> [Entries supplied]:
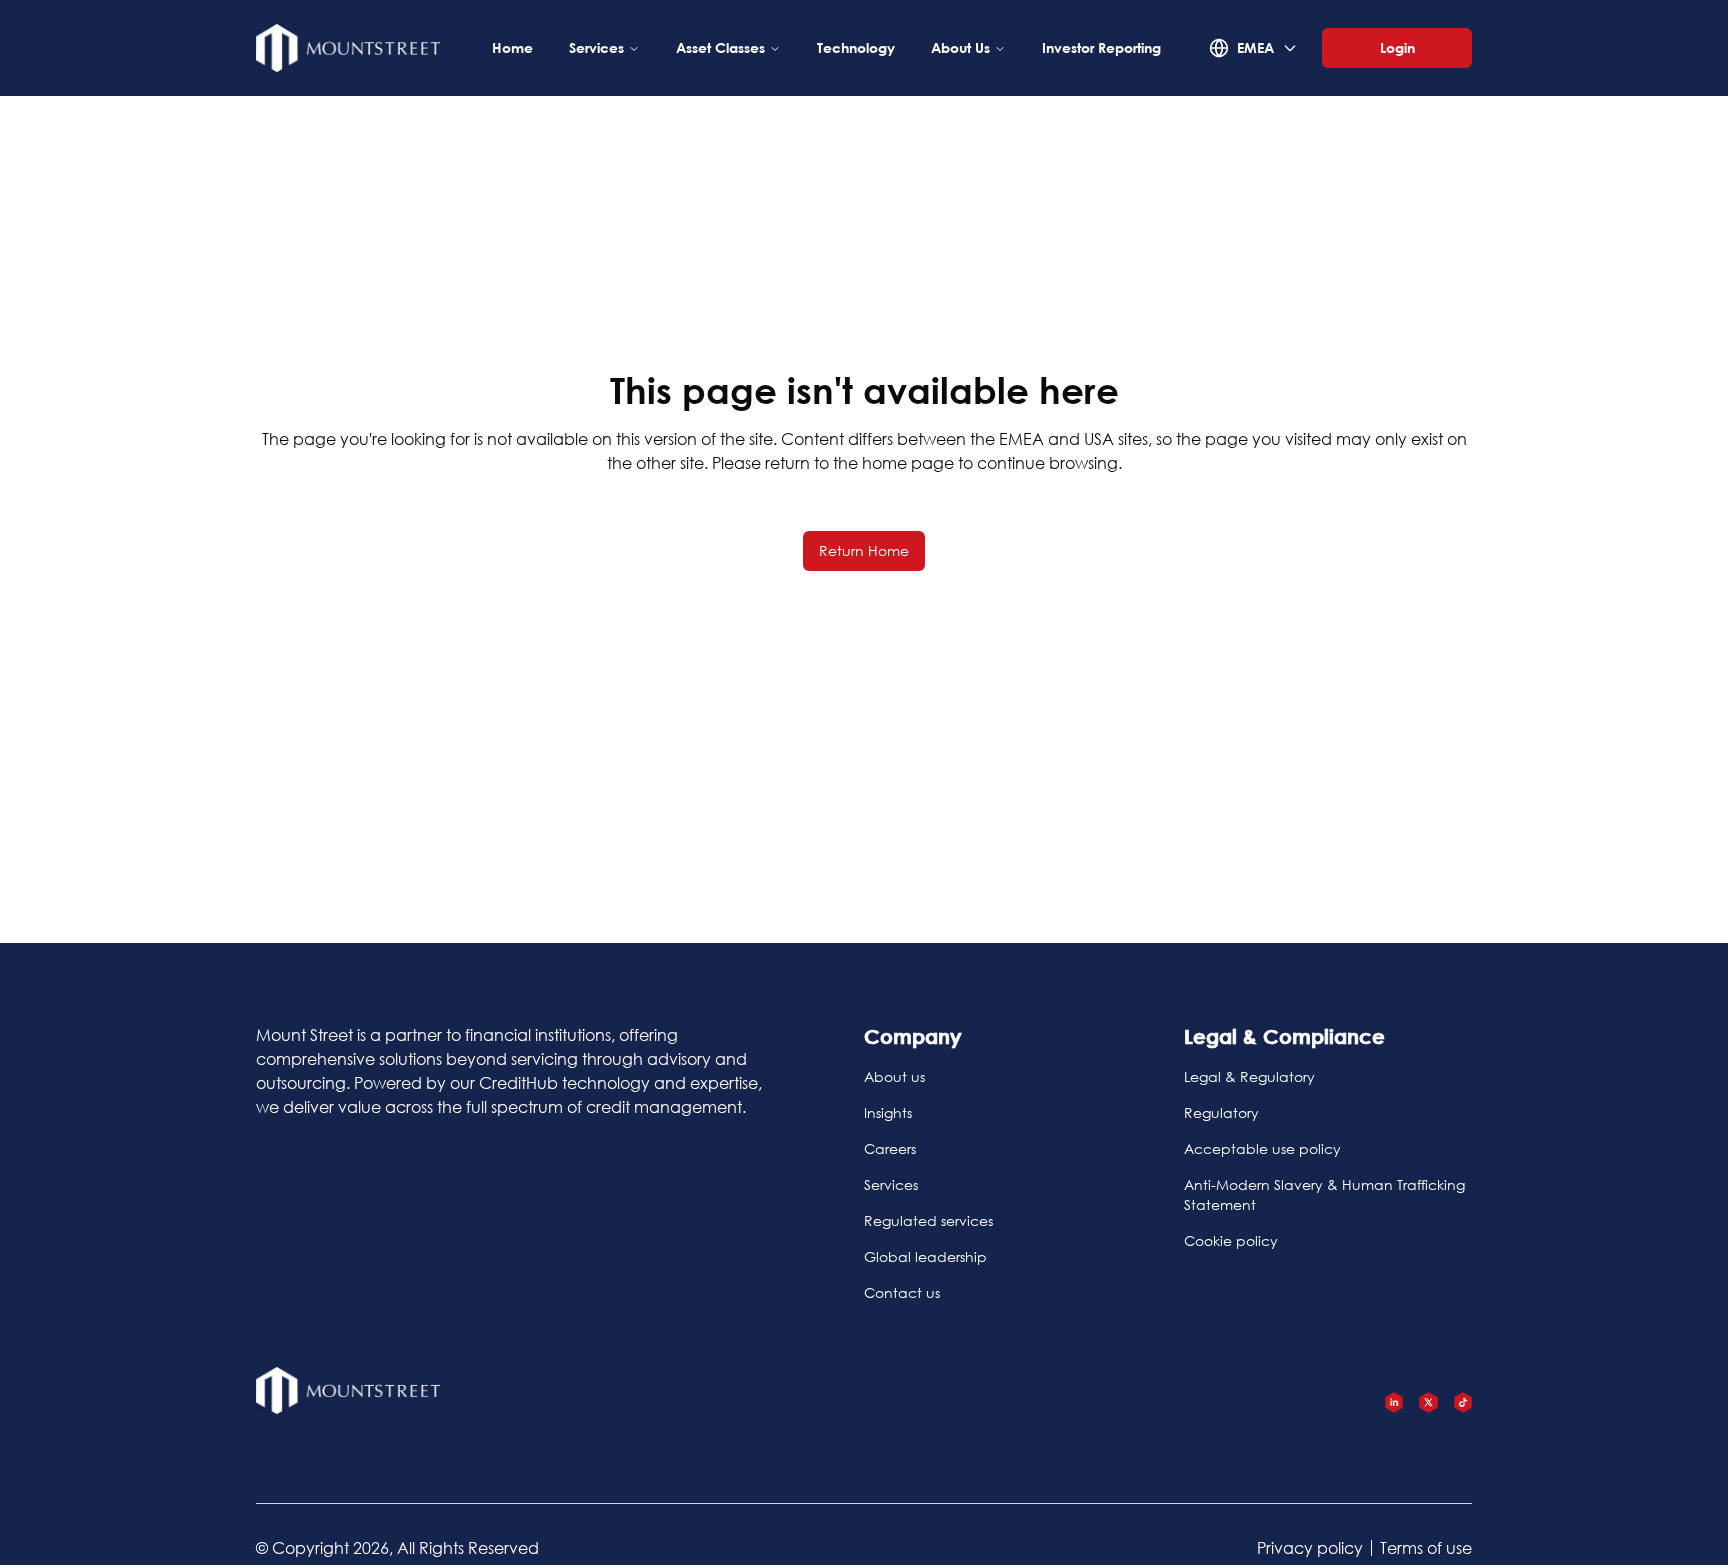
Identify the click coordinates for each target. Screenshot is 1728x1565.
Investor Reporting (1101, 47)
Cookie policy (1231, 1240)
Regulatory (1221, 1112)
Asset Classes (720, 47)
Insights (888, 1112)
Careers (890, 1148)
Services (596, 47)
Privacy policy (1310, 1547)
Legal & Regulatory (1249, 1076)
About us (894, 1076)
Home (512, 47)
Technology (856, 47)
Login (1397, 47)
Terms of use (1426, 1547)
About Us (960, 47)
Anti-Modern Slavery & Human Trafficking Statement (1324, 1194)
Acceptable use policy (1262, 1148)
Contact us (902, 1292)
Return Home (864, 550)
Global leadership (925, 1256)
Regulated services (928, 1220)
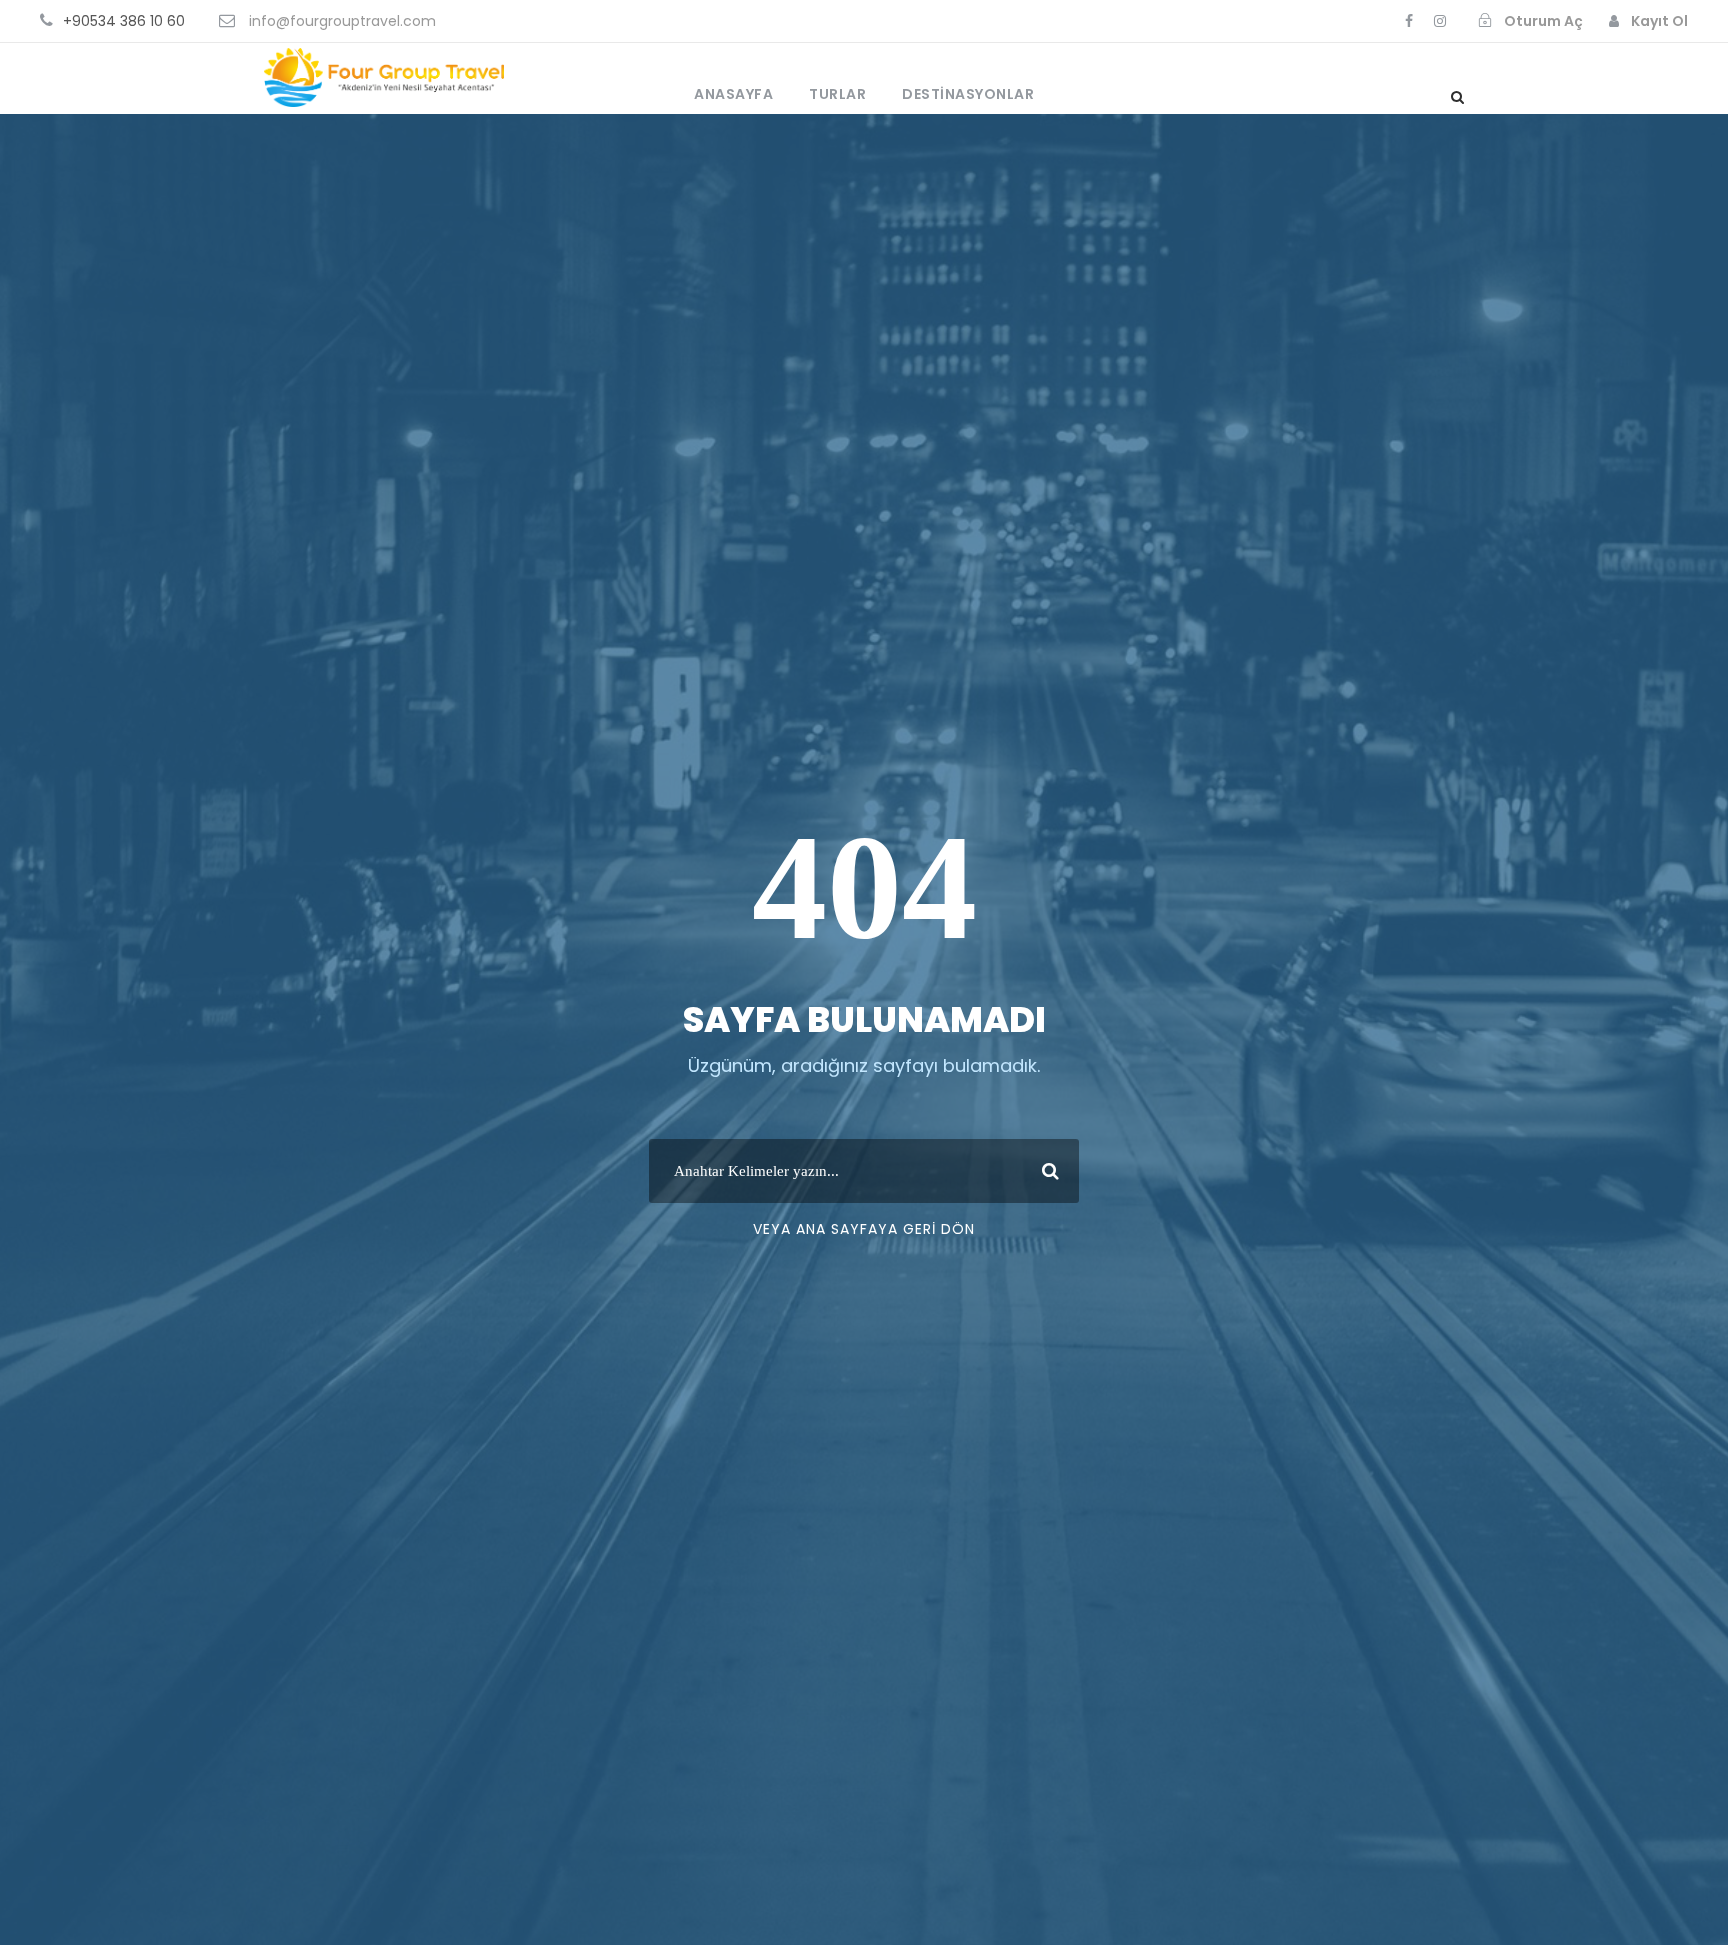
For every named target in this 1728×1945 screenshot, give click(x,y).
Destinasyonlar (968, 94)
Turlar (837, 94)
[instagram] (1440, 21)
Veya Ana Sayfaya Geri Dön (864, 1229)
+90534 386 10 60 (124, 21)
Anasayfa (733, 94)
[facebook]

> [Work instruction]: Count the lines above that contain the word "target", and give only that number.

> [Result of this task]: 2